_The problem:_ Please find all lines in the data that hold the string "computer" and copy them.

Stored items from a collection:
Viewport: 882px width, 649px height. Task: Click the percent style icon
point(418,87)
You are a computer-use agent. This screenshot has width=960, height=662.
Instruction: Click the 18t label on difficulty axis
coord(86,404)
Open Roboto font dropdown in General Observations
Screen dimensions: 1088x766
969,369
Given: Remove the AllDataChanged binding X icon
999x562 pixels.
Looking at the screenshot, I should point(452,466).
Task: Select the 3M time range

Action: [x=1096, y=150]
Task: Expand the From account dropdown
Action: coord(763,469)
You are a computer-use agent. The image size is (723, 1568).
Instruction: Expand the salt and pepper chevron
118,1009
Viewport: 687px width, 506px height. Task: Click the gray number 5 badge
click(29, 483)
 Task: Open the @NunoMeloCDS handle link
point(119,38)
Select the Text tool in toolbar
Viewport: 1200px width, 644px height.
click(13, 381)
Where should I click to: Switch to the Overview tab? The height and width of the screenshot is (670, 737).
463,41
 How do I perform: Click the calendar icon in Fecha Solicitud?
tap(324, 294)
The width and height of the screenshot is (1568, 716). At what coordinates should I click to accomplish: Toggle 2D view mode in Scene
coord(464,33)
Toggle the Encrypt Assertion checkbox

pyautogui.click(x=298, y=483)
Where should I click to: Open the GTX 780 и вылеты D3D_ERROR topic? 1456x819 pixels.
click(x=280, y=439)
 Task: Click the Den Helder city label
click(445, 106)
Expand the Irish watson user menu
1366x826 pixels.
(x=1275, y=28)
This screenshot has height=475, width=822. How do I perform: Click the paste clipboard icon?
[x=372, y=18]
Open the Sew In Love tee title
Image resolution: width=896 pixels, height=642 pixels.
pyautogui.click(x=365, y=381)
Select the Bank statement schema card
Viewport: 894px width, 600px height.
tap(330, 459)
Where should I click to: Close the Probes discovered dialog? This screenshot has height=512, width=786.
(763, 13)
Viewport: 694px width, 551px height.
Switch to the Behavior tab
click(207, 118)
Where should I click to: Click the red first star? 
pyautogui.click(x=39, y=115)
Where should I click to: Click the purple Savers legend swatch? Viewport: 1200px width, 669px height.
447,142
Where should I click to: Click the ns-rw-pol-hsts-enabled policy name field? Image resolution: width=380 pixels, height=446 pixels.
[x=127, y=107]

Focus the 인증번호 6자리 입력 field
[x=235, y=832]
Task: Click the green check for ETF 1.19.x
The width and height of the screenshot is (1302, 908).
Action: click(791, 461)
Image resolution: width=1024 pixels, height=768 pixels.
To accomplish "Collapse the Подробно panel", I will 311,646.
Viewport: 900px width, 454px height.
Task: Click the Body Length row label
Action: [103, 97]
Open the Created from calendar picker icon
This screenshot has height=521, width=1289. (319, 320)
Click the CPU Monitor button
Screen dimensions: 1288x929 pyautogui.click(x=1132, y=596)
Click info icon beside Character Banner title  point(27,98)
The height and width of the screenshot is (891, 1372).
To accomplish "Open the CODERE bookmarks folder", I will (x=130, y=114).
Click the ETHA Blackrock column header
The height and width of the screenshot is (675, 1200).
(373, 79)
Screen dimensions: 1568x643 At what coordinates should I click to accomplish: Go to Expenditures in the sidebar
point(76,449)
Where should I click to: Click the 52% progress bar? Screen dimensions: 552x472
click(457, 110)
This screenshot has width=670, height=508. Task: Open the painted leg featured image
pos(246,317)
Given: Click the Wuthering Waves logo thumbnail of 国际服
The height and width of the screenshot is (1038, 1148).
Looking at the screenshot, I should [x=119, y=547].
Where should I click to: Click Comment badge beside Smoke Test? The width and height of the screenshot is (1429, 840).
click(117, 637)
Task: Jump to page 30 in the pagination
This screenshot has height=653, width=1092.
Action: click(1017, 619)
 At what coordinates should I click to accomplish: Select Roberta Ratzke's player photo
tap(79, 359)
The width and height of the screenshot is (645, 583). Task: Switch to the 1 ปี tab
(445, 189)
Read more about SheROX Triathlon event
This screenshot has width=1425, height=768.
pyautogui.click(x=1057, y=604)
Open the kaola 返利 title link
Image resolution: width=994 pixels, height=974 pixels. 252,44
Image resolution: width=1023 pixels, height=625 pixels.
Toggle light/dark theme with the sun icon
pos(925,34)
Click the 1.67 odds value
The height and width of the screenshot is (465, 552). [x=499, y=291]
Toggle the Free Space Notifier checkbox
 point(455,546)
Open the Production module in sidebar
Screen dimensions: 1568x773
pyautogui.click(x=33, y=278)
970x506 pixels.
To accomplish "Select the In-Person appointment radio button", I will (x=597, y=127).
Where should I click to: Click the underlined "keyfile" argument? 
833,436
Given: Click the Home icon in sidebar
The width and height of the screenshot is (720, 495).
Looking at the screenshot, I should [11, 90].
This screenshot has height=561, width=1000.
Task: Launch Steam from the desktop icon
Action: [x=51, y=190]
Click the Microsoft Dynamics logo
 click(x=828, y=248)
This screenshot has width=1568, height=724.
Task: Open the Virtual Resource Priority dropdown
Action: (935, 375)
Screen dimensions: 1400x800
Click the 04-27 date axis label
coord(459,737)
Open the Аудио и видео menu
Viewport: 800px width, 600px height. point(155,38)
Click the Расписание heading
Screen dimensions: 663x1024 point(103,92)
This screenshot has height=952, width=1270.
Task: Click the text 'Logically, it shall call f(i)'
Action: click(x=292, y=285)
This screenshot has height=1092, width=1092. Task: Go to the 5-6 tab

_Response below:_
You are a computer-use agent. This screenshot has width=960, height=662.
You are a computer-use agent. The image size is (723, 1568).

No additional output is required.